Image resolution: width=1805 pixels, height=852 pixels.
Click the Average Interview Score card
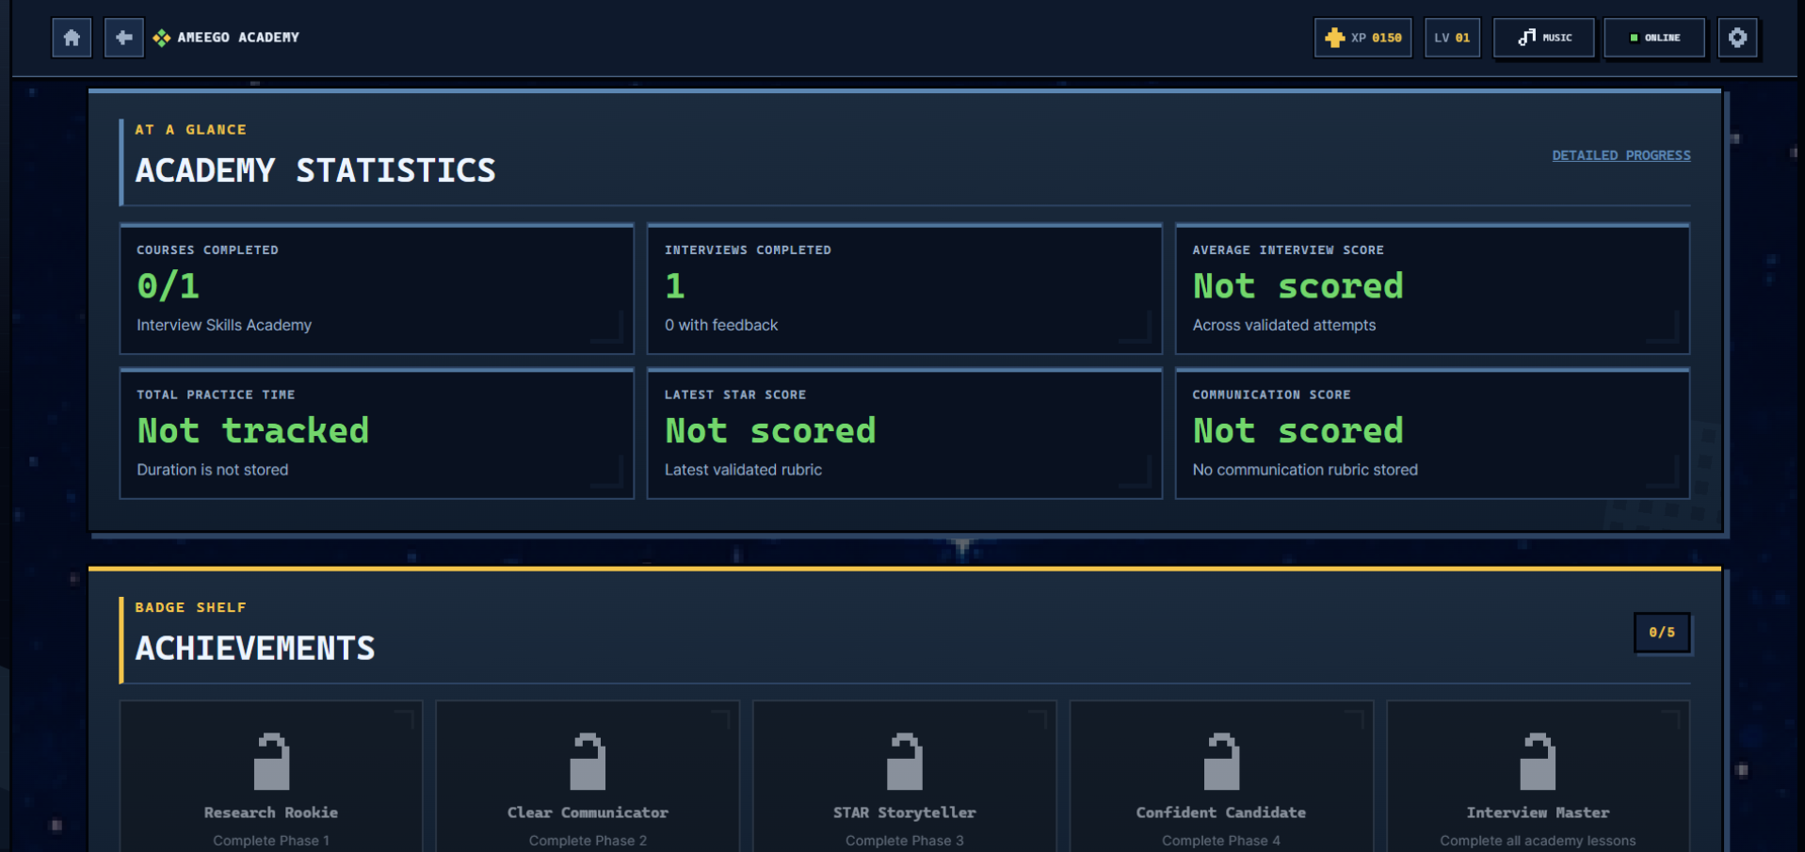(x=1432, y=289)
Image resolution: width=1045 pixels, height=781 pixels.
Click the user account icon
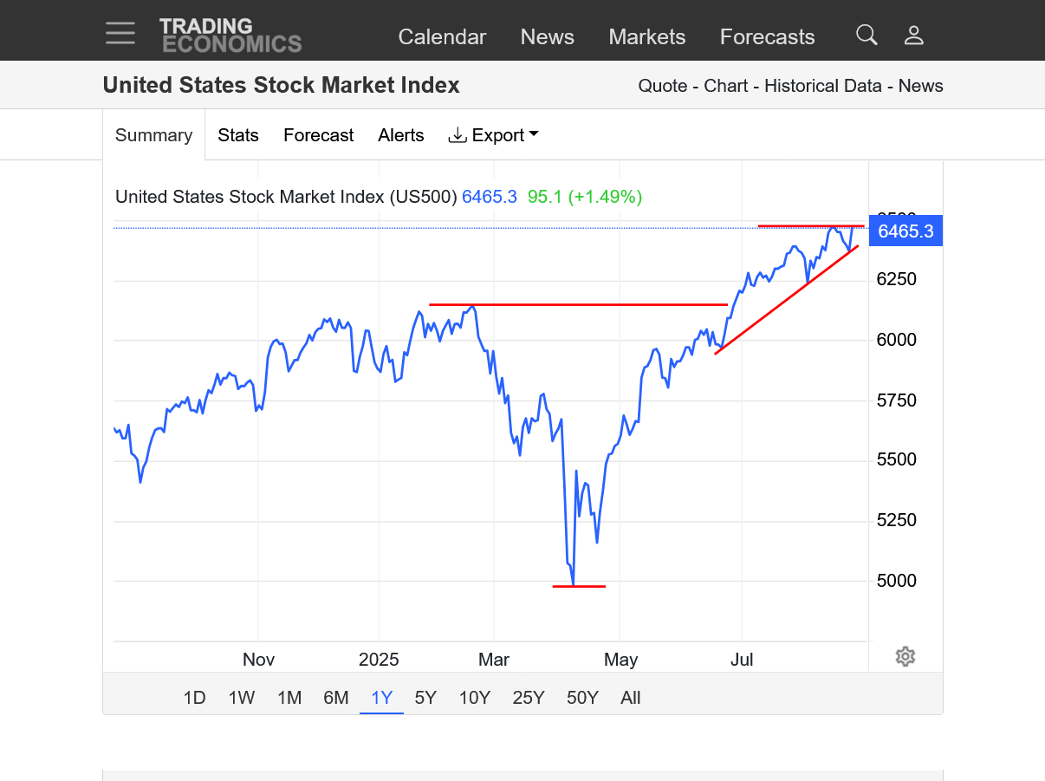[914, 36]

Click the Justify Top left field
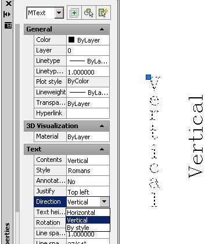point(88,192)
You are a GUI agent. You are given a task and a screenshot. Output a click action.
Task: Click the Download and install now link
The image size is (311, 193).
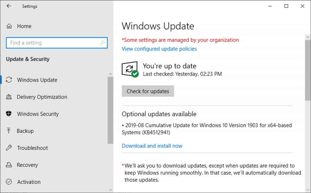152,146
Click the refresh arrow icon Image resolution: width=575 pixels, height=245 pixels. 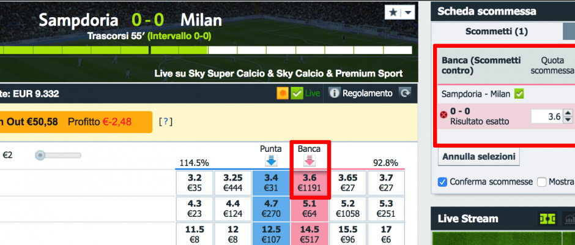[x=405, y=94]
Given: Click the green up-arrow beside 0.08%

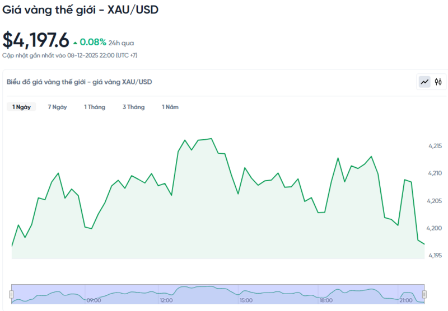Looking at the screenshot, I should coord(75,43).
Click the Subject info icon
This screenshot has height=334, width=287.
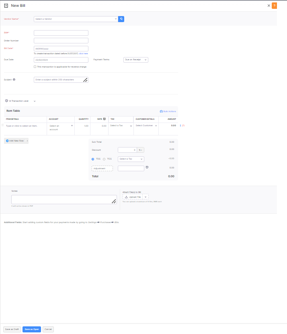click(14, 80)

********************

[TASK]
Retype every line of the items exactly, from the line containing "Image resolution: width=1045" down to the line containing "point(88,192)", with both of those lines included, and leave the pictures out of your answer.

[IN RESPONSE]
Image resolution: width=1045 pixels, height=781 pixels.
Click the user account icon
[914, 36]

Click the Justify Top left field
point(88,192)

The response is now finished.